Day 103: William the Great Actor

The facts

The sound of horses’ hooves is made with a coconut, but he had succumbed to temptation and eaten it. He didn’t quite know what to do about the horses’ hooves. He hadn’t dared to tell anyone about it. Here it was coming now.
“Listen,” Miss Gwladwyn was saying. “I hear the sound of horses’ hooves.”
Then in the silence came the sound of a tin tray being hit slowly, loudly, regularly. The audience gave a yell of laughter. William felt annoyed. He showed his annoyance with a deafening and protracted thunderstorm.

  • Number: 9.2
  • Published: 1928 (same year in magazine form)
  • Book: William the Good
  • Synopsis: William is asked to provide the sound effects for a village play.

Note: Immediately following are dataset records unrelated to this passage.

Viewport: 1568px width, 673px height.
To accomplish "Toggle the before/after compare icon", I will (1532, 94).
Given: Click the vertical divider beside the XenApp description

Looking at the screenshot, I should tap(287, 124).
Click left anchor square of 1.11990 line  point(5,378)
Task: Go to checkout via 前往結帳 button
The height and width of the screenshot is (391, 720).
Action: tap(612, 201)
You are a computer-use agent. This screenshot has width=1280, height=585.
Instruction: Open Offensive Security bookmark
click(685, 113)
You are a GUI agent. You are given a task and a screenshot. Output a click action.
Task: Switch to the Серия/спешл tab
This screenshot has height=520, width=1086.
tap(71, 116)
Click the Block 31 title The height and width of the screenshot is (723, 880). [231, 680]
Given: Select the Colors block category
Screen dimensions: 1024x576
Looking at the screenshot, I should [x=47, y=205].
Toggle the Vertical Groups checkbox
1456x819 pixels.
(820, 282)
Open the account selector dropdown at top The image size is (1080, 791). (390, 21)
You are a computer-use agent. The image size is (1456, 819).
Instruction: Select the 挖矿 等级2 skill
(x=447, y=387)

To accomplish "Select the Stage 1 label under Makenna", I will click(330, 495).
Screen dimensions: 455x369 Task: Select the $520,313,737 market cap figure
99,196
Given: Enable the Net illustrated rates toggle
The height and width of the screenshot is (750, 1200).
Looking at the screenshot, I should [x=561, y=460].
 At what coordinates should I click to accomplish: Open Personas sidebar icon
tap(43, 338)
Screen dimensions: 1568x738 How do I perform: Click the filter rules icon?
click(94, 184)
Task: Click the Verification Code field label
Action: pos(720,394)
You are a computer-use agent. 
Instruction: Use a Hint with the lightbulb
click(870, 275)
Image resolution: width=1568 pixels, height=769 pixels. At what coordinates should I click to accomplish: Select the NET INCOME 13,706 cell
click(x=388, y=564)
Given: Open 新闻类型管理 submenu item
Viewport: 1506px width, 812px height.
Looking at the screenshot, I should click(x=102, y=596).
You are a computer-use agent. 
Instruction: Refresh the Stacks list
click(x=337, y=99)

I think this is probably my absolute favourite William story of the lot. It has everything.

Just the description of William’s ludicriously over-the-top sound effects (to accompany an admittedly ridiculous play) makes me almost cry with laughter:

“List,” said the heroine, “how the thunder rages in the valley.”
The thunder raged and continued to rage. For some minutes the cast remained silent and motionless – except for facial contortions expressive of horror and despair – waiting for the thunder to abate, but as it showed no signs of stopping they tried to proceed. It was, however, raging so violently that no one could hear a word, so they had to stop again. At last even its maker tired of it and it died away. The play proceeded. Behind the scenes William smiled again to himself. That had been a jolly good bit of thunder. He’d really enjoyed that.”

“Thunder, William,” said Miss Gwladwyn.
William beat on his tin tray. Miss Greene-Joanes groaned. “That noise,” she said, “goes through and through my head. I can’t bear it!”
“Well, thunder is loud,” said William coldly. “It’s nachrally loud. I can’t help thunder being’ nachrally loud.”
“Thunder more gently, William,” commanded Mrs Bruce Monkton-Bruce.
Just to annoy them William made an almost inaudible rumble of thunder, but to his own great annoyance it didn’t annoy them at all.

William was particularly anxious to show off because he had told the Outlaws that he was the star of the play – and not only that, he had also told Sir Giles Hampton that he was the star of the play. Sir Giles, a major London actor suffering from depression, was on a rest cure in the village and had wryly befriended William. He seemed amused by William’s complete lack of respect for his eminence:

“Do you know who I am?” he said majestically.
“No,” said William simply, “an’ I bet you don’t know who I am either.”
I am a very great actor,” said the man.
“So’m I,” said William promptly, “I’m the most important person in the play I’m in now. It’s to raise money for my football an’ the Lit’rary Society’s cinematograph”

So, of course, William has to prove to his audience that he is the most important person in the play. He does this not just by overexuberant sound effects, but by doctoring the theatrical programmes:

He had copied down the dramatis personæ from the ordinary programme, but at the end he had put an “and” and then in gigantic letters:
Horses’ Hooves
And All Other Noises:
William Brown

There is simply nothing about this story that doesn’t make me guffaw.

And just to top it all, William’s little mistake with the paper ‘snow’ he was supposed to pour in from the rafters (the mistake involved a bucket of water) managed to get two of the actors engaged. And he cures Sir Giles’s depression. So all’s well that ends well.